----- Entries shown -----
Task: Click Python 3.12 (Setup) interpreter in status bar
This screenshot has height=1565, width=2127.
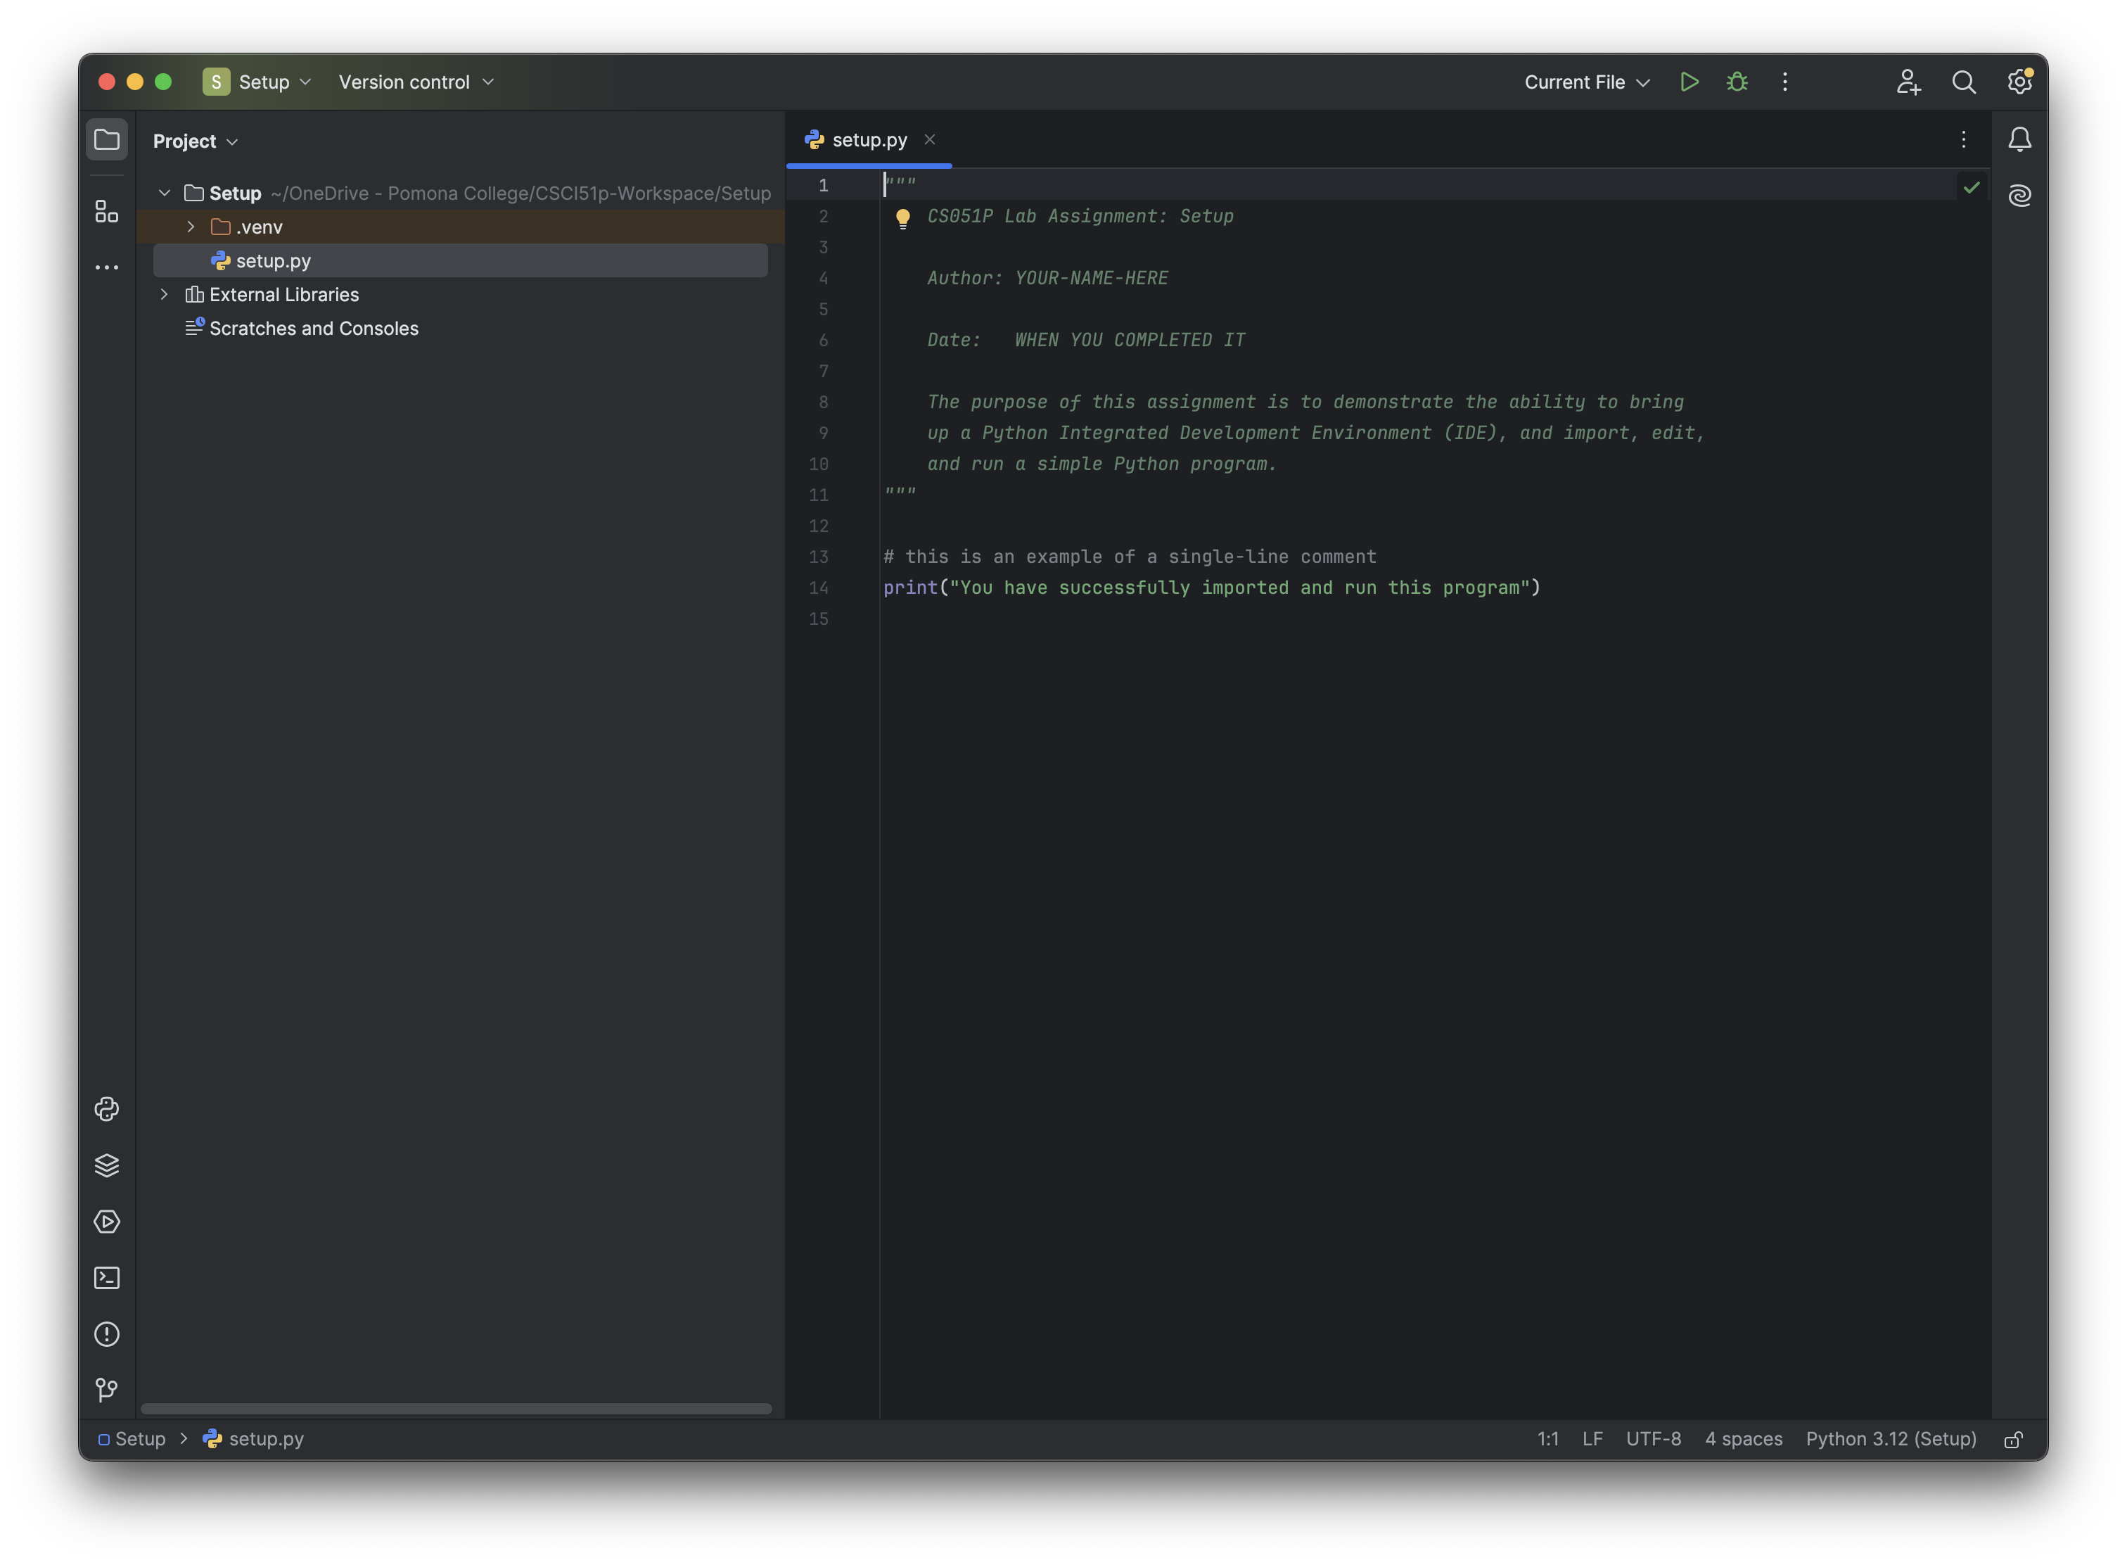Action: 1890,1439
-----
----- Entries shown -----
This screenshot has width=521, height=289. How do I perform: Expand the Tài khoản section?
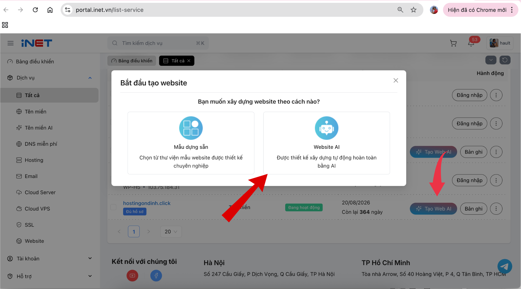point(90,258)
-----
----- Entries shown -----
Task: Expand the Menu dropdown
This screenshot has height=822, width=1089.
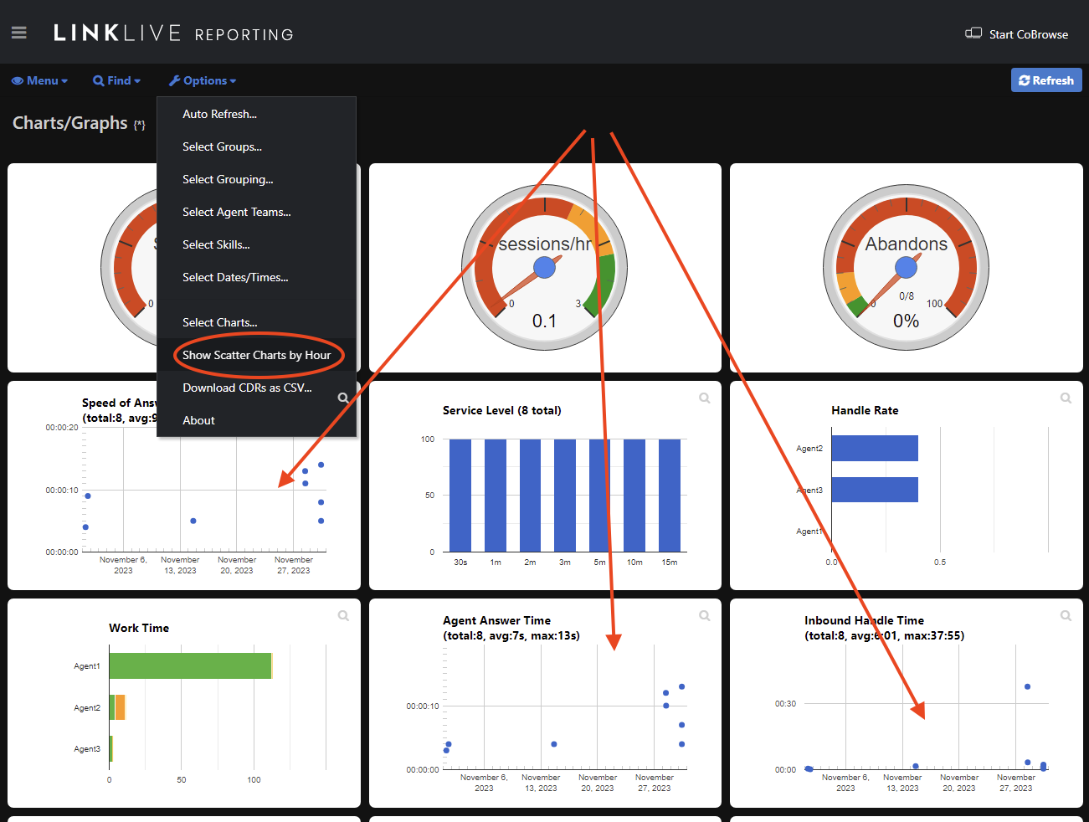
-----
§ **Problem statement**: Please extract every line of the records that contains the string "screenshot", treating uppercase and lowercase as different.

§ **The result**:
This screenshot has height=1565, width=2127.
This screenshot has width=521, height=289. How do I perform: Expand the Tài khoản section?
This screenshot has height=822, width=1089.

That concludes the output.